Wednesday, April 3, 2013

It Gets Personal, Part I: I heard a song. Here's what I think about that.

Yesterday, I was bombarded by a rare moment of insight into the way my weird mind works. Obviously, seeing a flash of the inner workings of one's psyche is profoundly disturbing, and my only way to process it was to write a blog post. This series of ruminations turned into a wide-ranging (and ongoing) exposition of my relationship with music, religion, and my chosen career path. Due to sheer length, it'll be in at least two parts, probably three. I hope you get as much from reading it as I did from writing it!

I'm not sure whether "That Awkward Moment" is still a thing or not, but if it were, tonight I would have tweeted "That awkward moment when you realize the song you've been singing to yourself all day and really like has been from a Christian music artist the whole time."

One of the first things you're likely to learn about me is that I sing to myself pretty much always. I like to think that it sounds good. Chances are, I'm wrong on that- although I was in a cappella groups for something like 6 years, listening to one person sing to an audience of one (himself) using a one-foot voice is seldom entertaining. Despite that knowledge, I persist, because it's a good way to carry myself through menial tasks, and most people probably don't notice at any rate.

Some days though, I hum/sing a song for many hours and later learn that the artist belongs to that sort-of-nebulous genre called "Contemporary Christian Music", then feel weird about it. Yesterday was one of those days. The offending song was "Down" by Mat Kearney, which probably came up on my Pandora last week or something. I should emphasize that I can rarely identify the point at which a song got stuck in my head, and almost never recall hearing it recently. If you listen to the song, there's very little reason to be sympathetic to my ignorance of its Christian overtones:


The chorus goes thusly: Can you hear when we call?/ Be there when we fall?/ We're standing, our backs against the wall/ Top of our lungs, Hallelujah/ Where pain and love bleed into one/ Baby when all you see is darkness (it's coming down now)/ We all need forgiveness (it's coming down now.) It tells the story of several people facing varying degrees of adversity, their search for support and their struggle to maintain hope.

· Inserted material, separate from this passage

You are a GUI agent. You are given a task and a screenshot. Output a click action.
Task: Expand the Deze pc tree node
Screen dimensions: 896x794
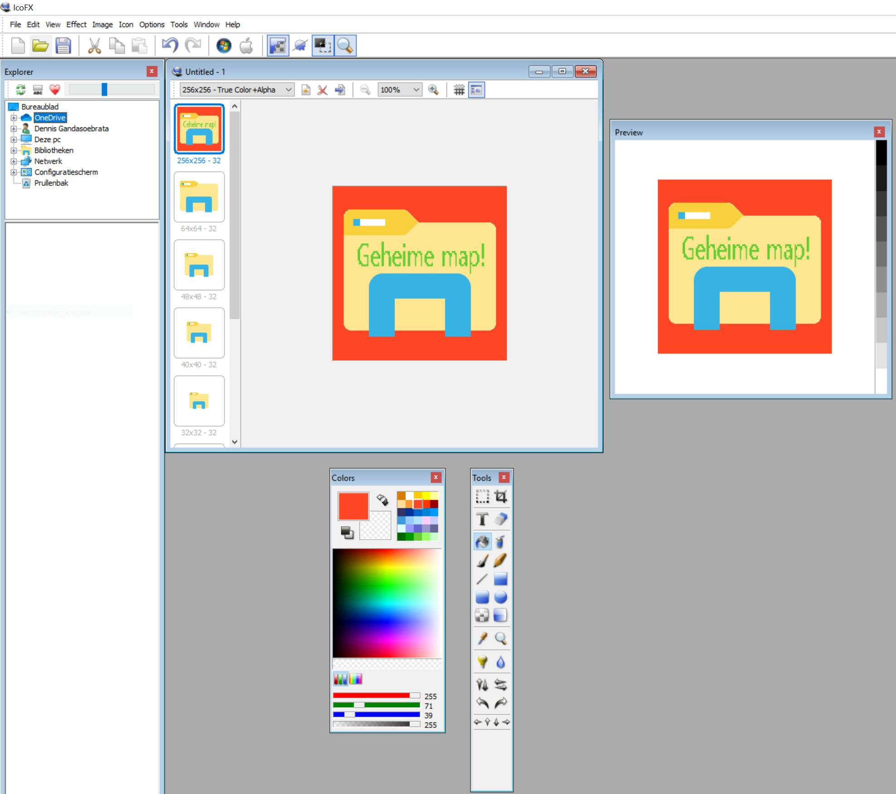14,140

So yeah, I probably should have noticed. But that's the (possibly) strange thing about the way I relate to music: it's not usually about the lyrics of a song. Sure, the words can be interesting and engaging, and bands like Mumford and Sons, Say Anything, Motion City Soundtrack, the Decemberists, or Stepdad write lyrics that I want to read, understand, and unpack. But when I'm just listening to or singing a song, the lyrics aren't usually important because of any inherent quality, just for being lyrics. They derive more meaning from their effect of adding a melody and punctuating the overall "soundscape." That completed piece of sound evokes a state of mind or a set of emotions that I can use to frame, interpret, and respond to the things going on around me, or even to my own thoughts and ideas. There's a chicken-and-egg debate in there somewhere: whether the music interprets my thoughts/feelings or I select music based on the thoughts/feelings I already have. Not going to get into it. The important thing is that the framing device created need not have anything to do with what the song is about- I wasn't feeling particularly hard-up or hopeless when going over and over "Down" both in my head and under my breath. The full sound somehow just seemed right for where I was, what I was doing, and how I felt, even if only I could hear it.

And then I looked up the lyrics and realized that it was just a little more God-themed than I would have liked. For some reason, that just sort of...bugs me.